Monday, September 23, 2024

Why do table scans get slower with MySQL from 5.6 to 8.0?

As I search to explain why MySQL is getting (too much) slower over time I collect a lot of data from many servers and then get overwhelmed trying to summarize it. Here I focus on one microbenchmark (table scan) on one server (ax162-s from Hetzner) using upstream MySQL with InnoDB and FB MyRocks.

While my primary goal is to explain the regressions in MyRocks, many of them are inherited from upstream MySQL so I must first explain them in upstream MySQL with InnoDB.

My focus is on a test that does full table scans so the ratio of (time spent in storage engine / time spent elsewhere) is much larger for that test than many of the other tests I use with sysbench.

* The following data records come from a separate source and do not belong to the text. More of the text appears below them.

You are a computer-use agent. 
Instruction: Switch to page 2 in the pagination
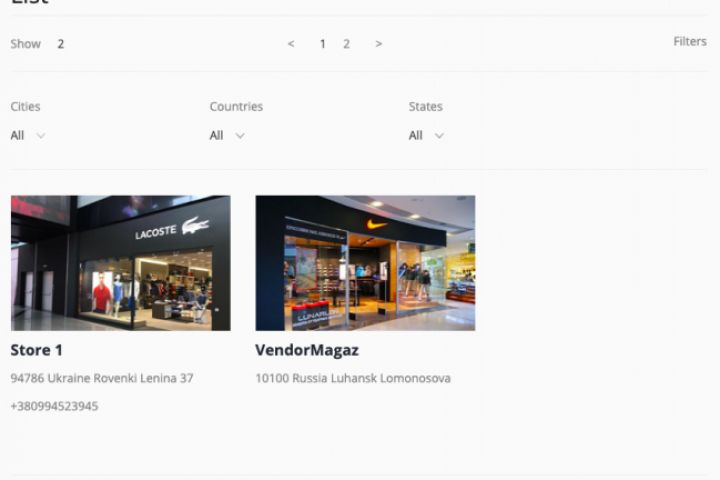click(x=346, y=44)

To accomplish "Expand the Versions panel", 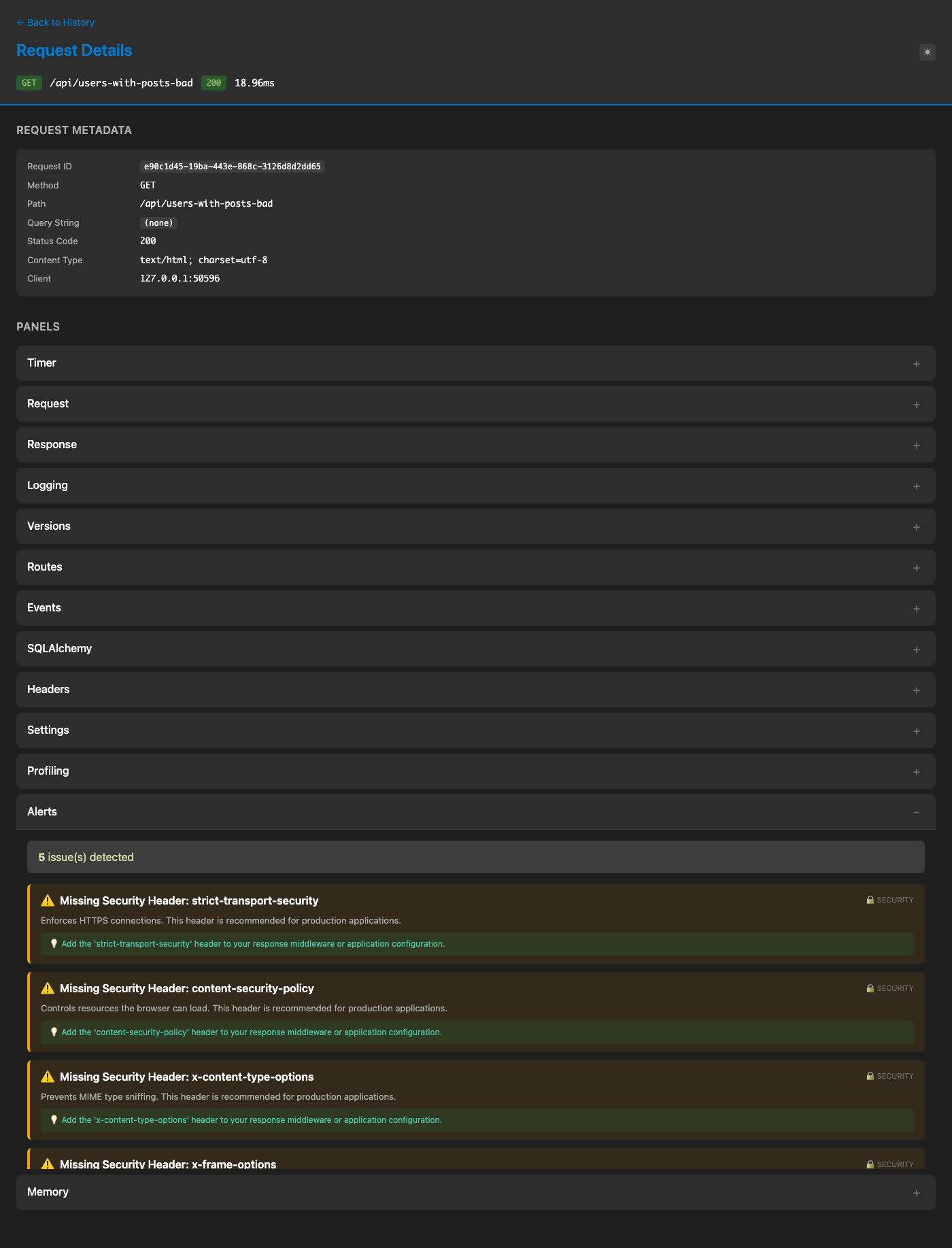I will pos(49,526).

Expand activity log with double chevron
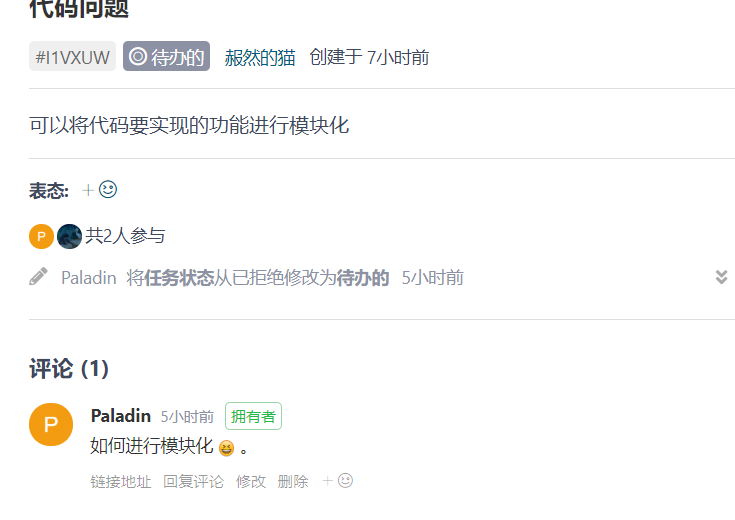point(721,277)
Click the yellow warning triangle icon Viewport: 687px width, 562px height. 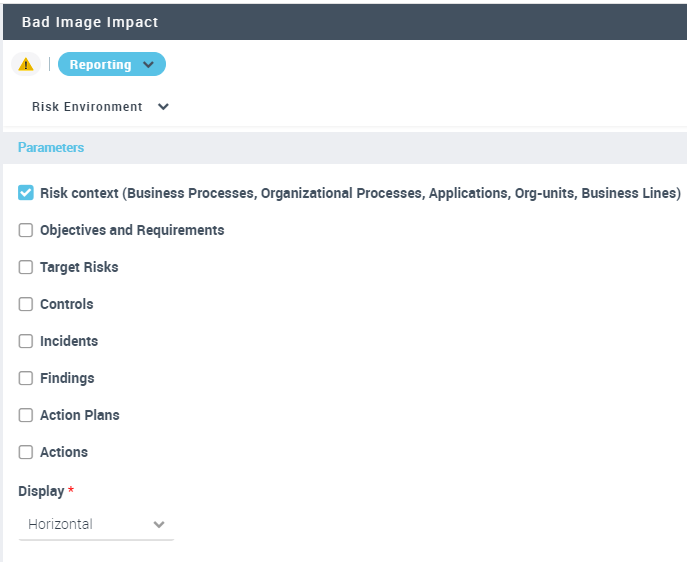point(26,64)
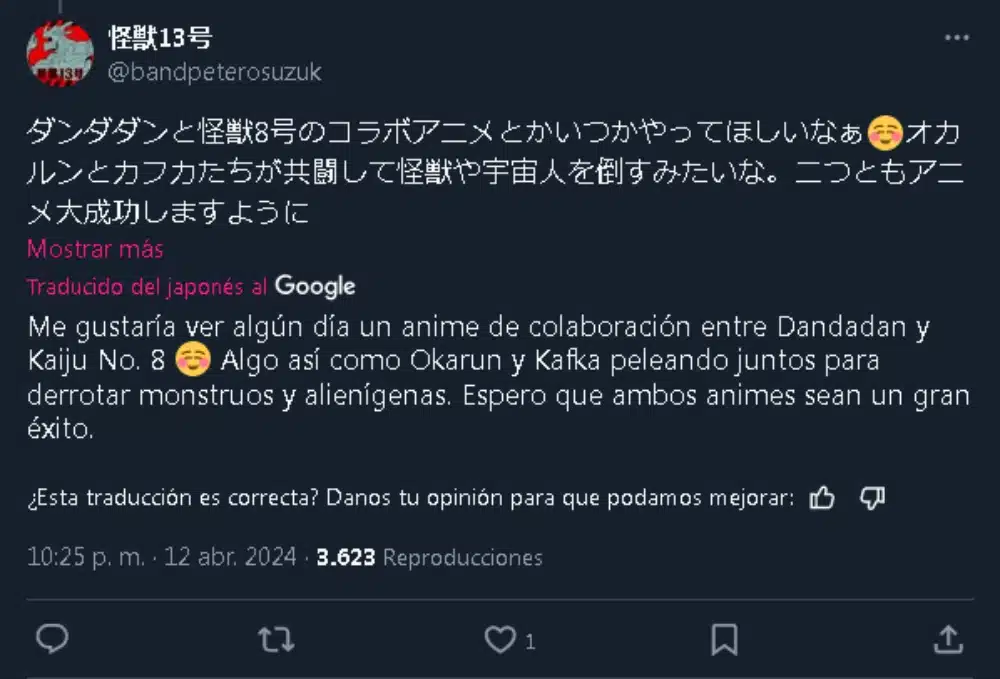Rate the translation with thumbs up
Screen dimensions: 1000x679
point(822,498)
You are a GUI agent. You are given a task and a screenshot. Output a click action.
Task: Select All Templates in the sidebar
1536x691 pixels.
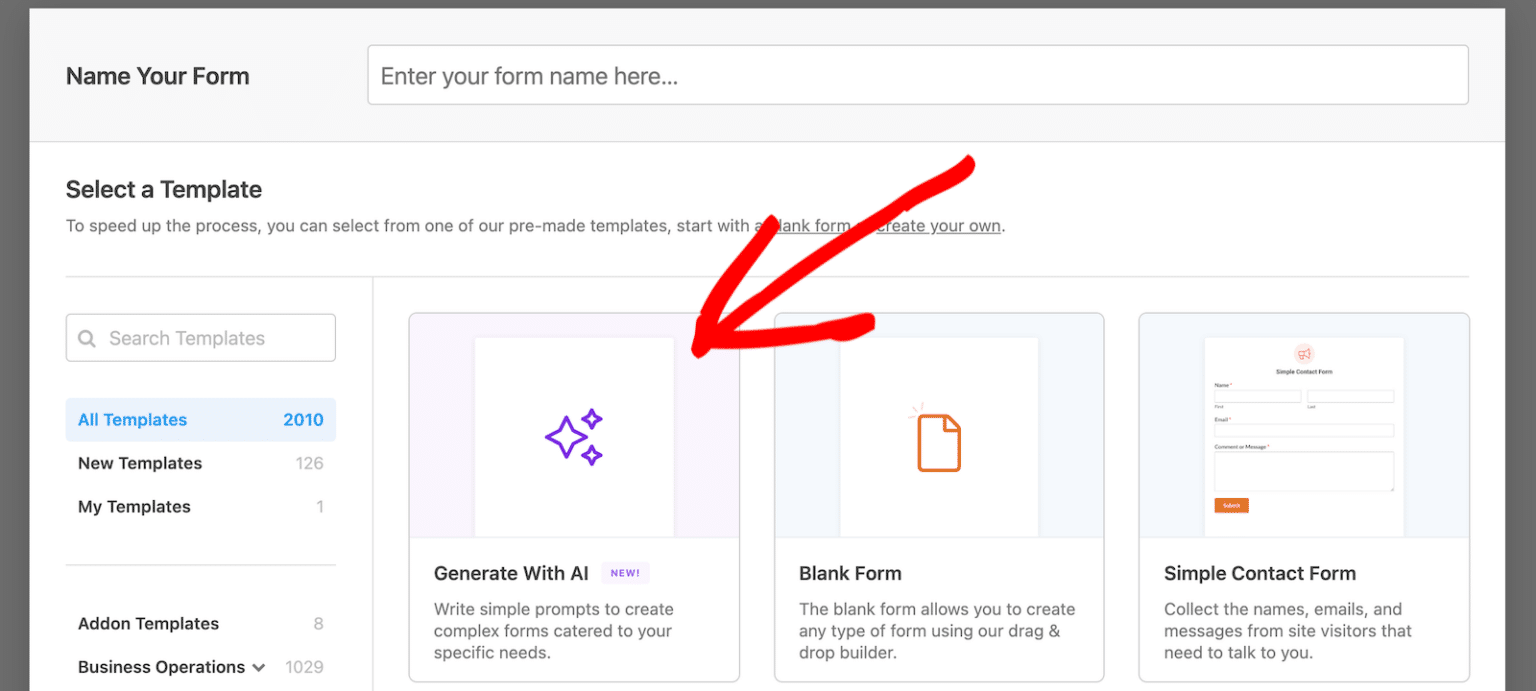[132, 419]
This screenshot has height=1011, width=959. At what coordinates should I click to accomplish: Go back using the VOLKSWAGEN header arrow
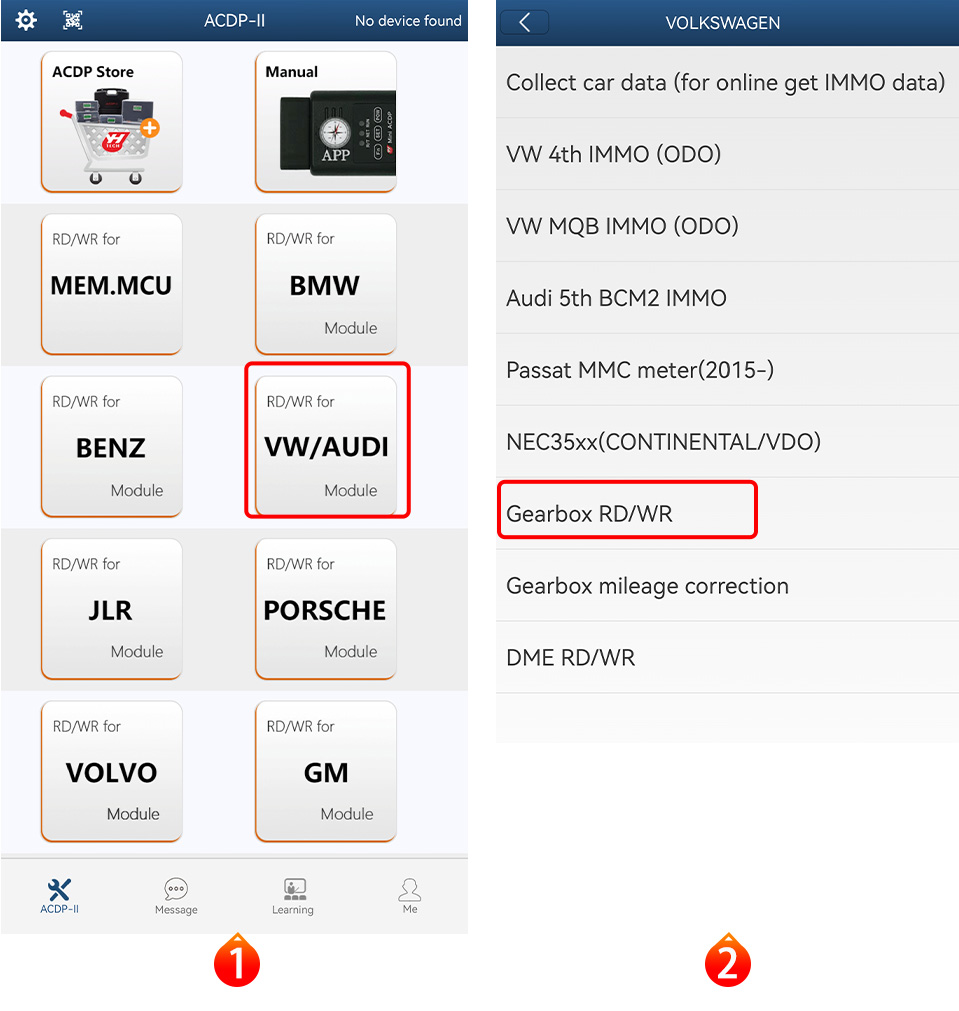click(524, 23)
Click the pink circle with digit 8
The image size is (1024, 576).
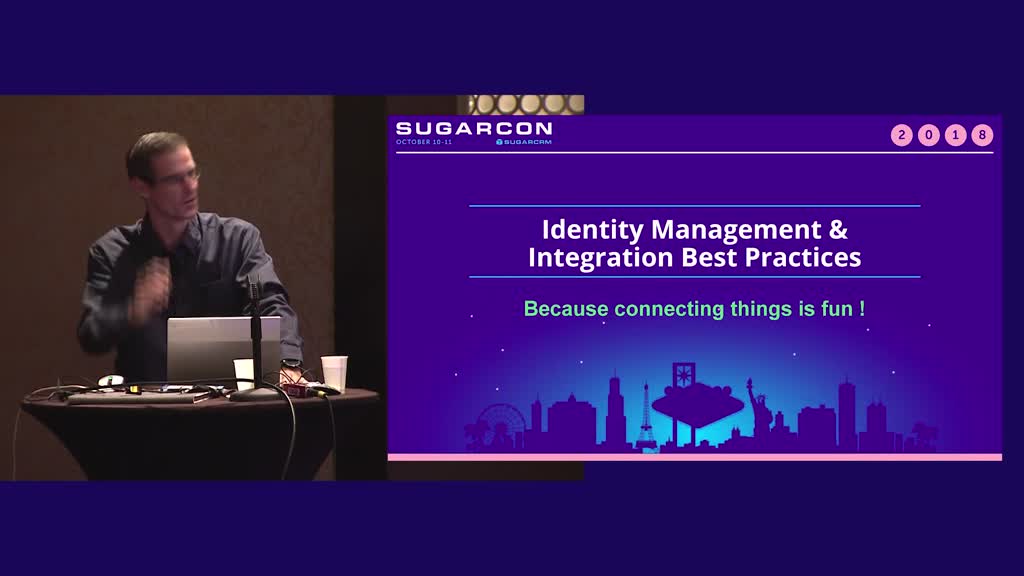(x=982, y=135)
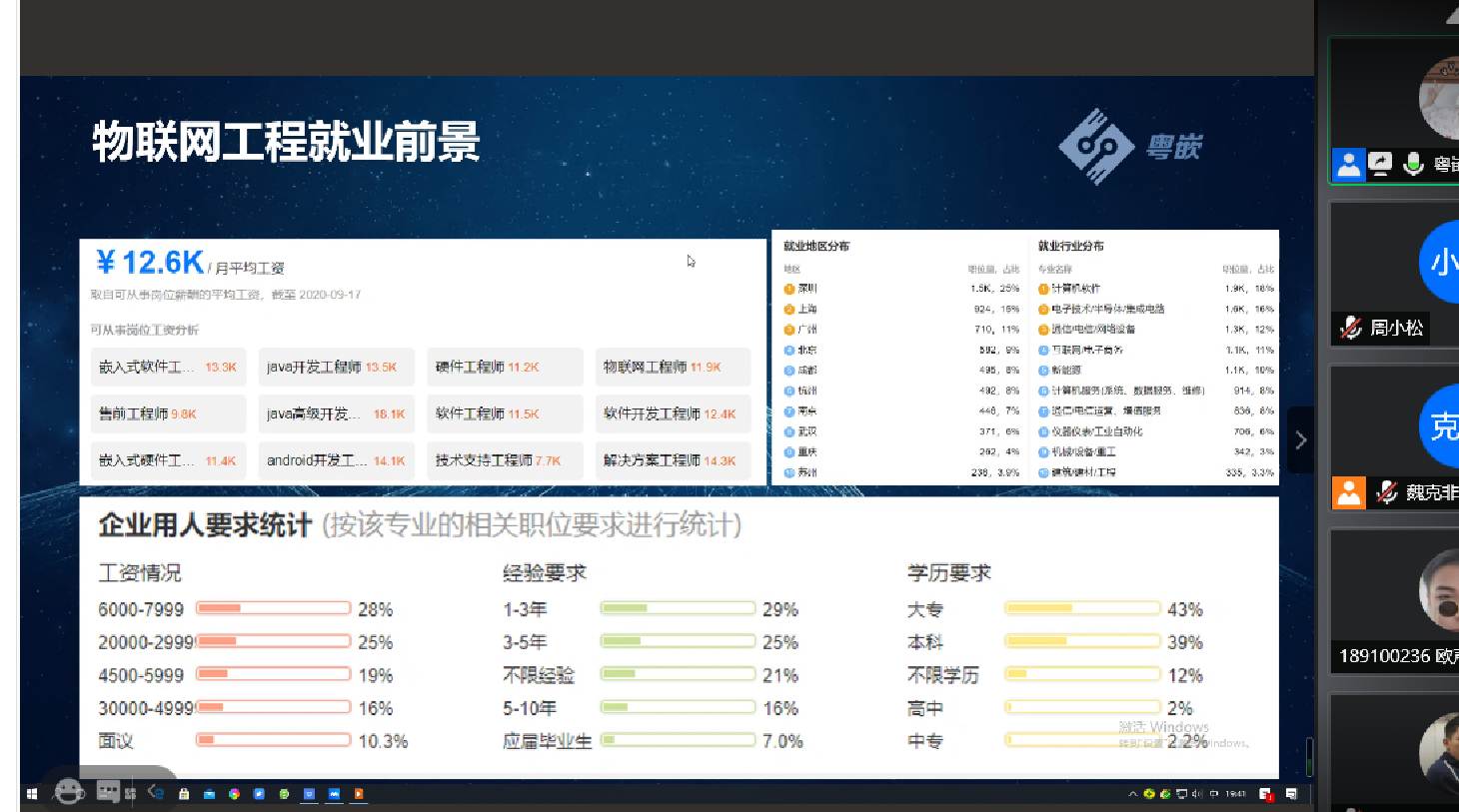Open the Windows Start menu

[32, 794]
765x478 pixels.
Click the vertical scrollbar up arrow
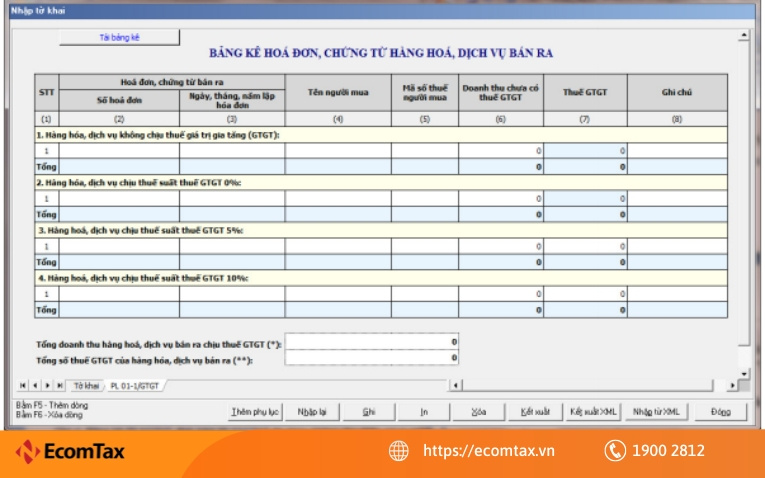coord(744,35)
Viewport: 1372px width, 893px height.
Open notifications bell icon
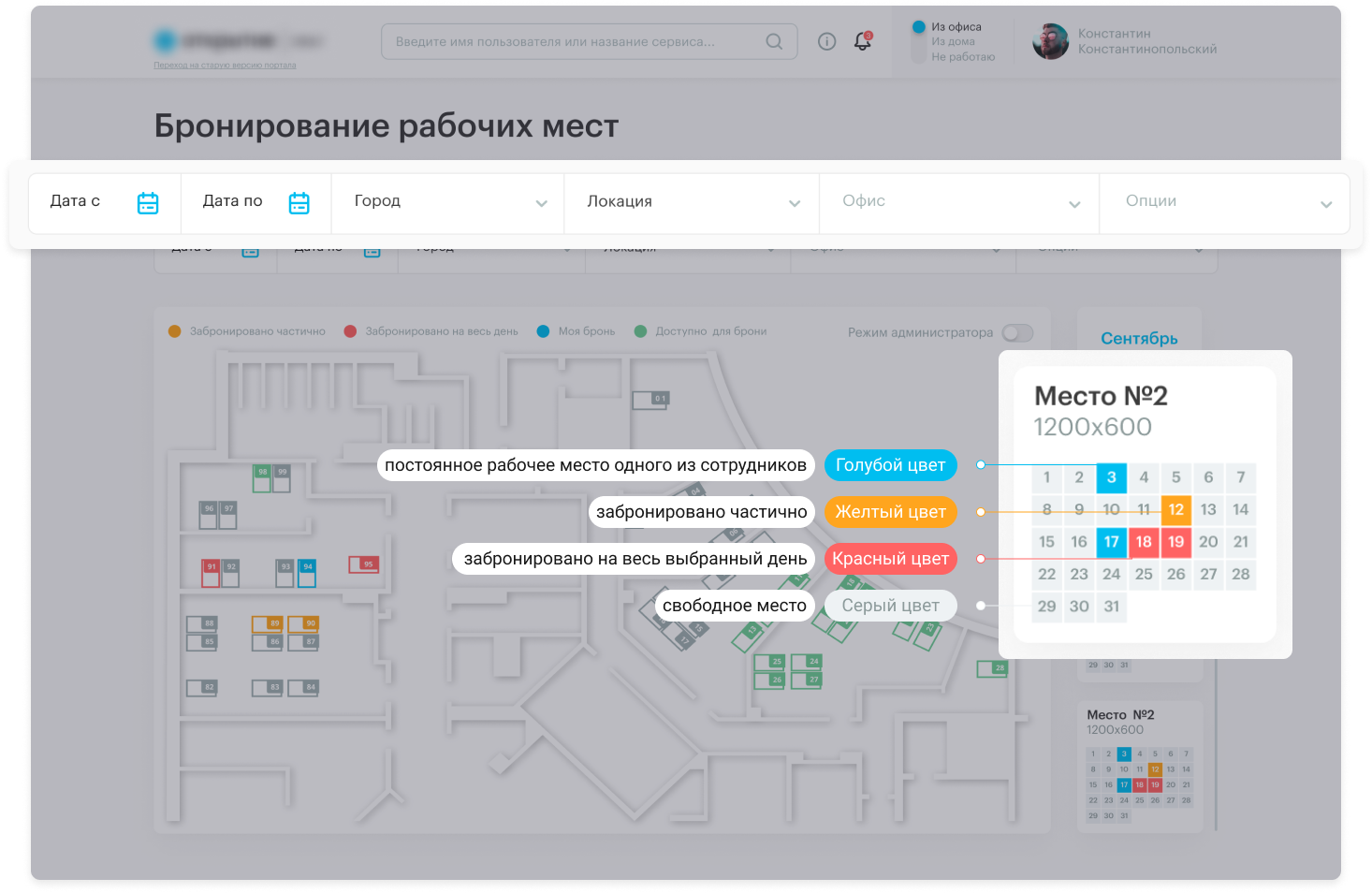[862, 42]
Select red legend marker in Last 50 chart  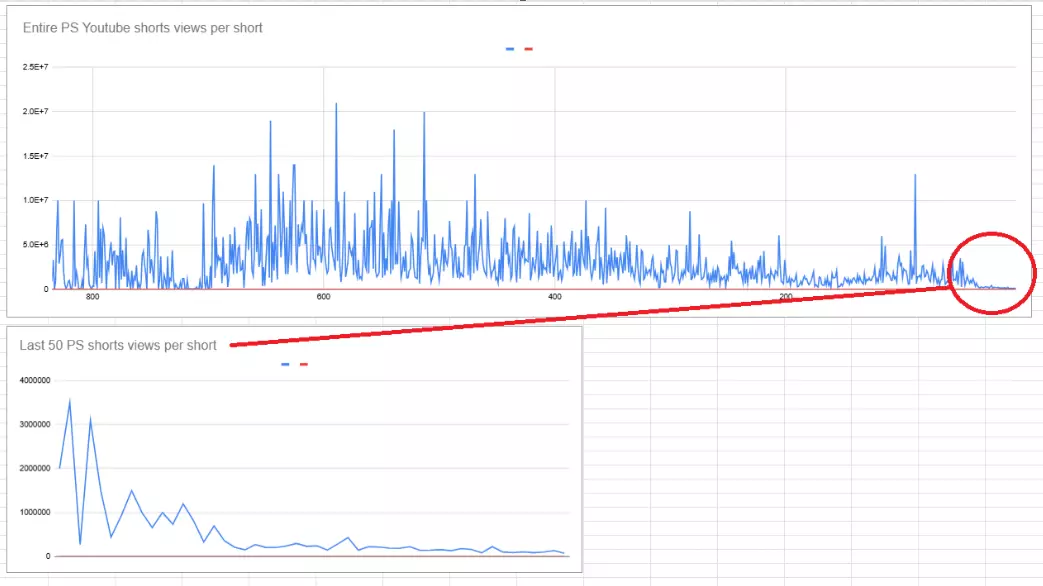[x=304, y=365]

The basic problem is that the table scan done by my tests is

  • ~1.5X faster for InnoDB in MySQL 5.6.51 vs 8.0.39
  • ~1.5X faster for MyRocks in FB MySQL 5.6.35 vs 8.0.32

The problem is spread over many releases, but the summary is:

  • Code bloat - more instructions are executed per SQL statement
    • InnoDB 8.0.28 uses ~1.3X more instructions/query than InnoDB 5.6.51
    • MyRocks 8.0.32 uses ~1.3X more instructions/query than MyRocks 5.6.35

    • Memory system bloat - more TLB and cache misses per SQL statement
      • InnoDB 8.0.28 has a lot more cache & TLB loads & misses relative to InnoDB 5.6.51. The difference ranges from ~1.6X more cache-misses to ~1700X more iTLB-loads.
      • MyRocks 8.0.32 has a lot more cache & TLB loads & misses relative to MyRocks 5.6.35. The difference ranges from ~1.6X more cache-misses to ~22X more iTLB-loads.

    The benchmark

    I used sysbench but not as described here. Instead I just did load, a few point-query tests and then the full scan test. Here I focus on the full scan. I ran a subset of the tests to get more results in less time.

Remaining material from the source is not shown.